Dado mi estado laboral actual (desempleado) me ofrecí para ocupar el puesto temporalmente.

En ese momento comencé a amasar el gargajo. Me aclaré bien la garganta, me preocupé que la saliva fuera espesa y hasta me di el lujo de agregarle algún moquillo adherido a mi garganta.

¿Qué podría ir mal? El negocio queda lejos de casa. Está en una buena zona, frecuentada por turistas (aprovecho para practicar mi inglés) y puedo despegarme un poco de la rutina diaria (rascarme).

Entonces el domingo se dió.

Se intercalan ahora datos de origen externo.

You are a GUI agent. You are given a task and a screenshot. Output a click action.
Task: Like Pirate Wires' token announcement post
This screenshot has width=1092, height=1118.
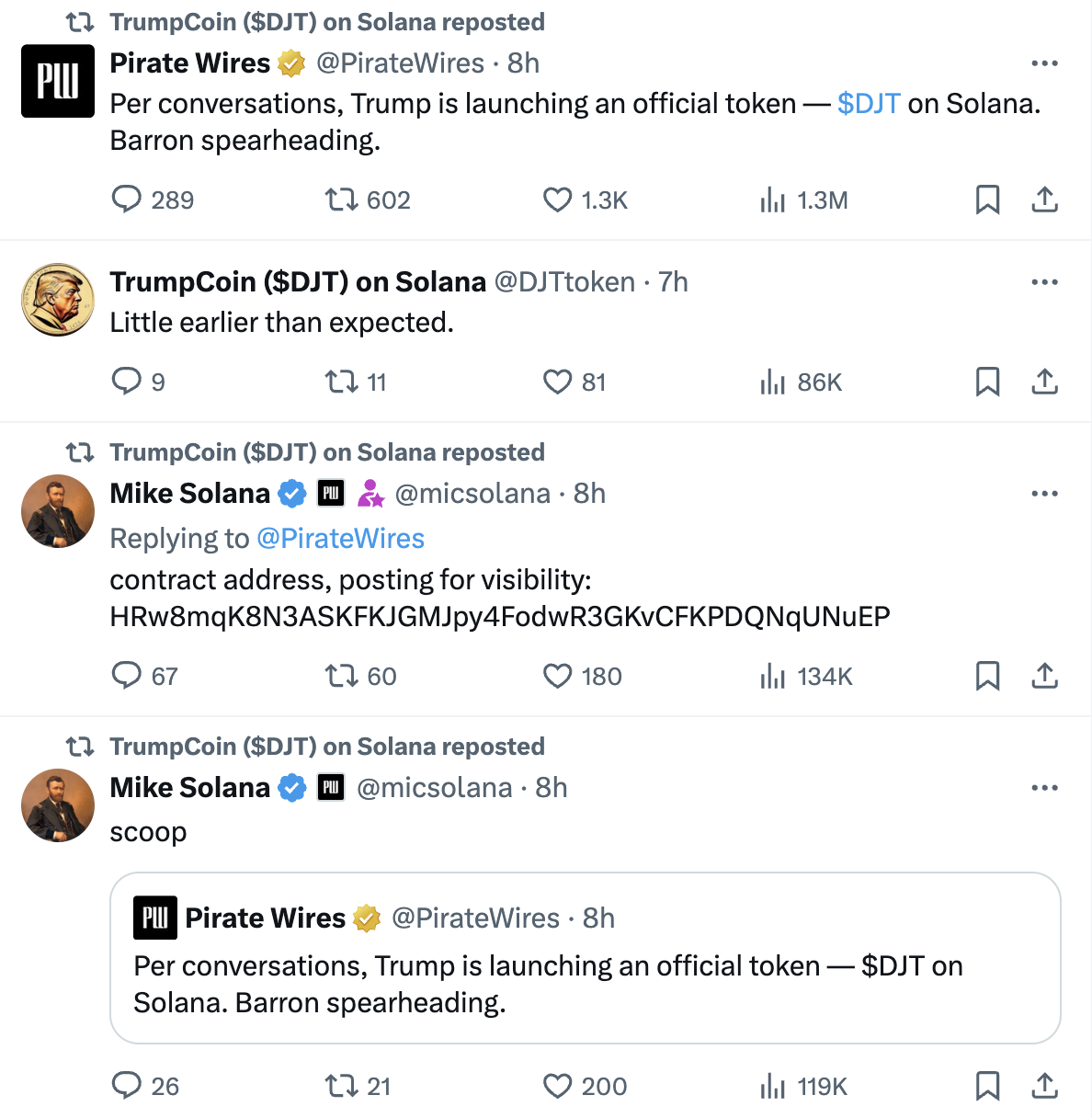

A pesar de que mi viejo no quería que vaya al negocio (quiere que estudie para dar las materias que debo de la facultad), no tuvo nadie mas a quién acudir.

Ahí fue cuando escupí con mi frente apuntando al cielo.

El primer día fue relativamente bueno, hasta que mientras cerraba el negocio me lastimé el dedo (justo el dedito que uso para hacer fuck you).

Entonces llegué a casa agotado (son 9 horas mas otras dos de viaje – una de ida, otra de vuelta ) cuando mi viejo me comunicó que dado que actué con tanta responsabilidad iba a ir TODOS LOS DIAS, es decir, no era un suplente del reemplazo, sino que era el reemplazo.

Ahí el escupitajo me dió de lleno en el ojo. Paso demasiado tiempo lejos de una computadora.

Por eso fue que había decidido abocarme a la informática.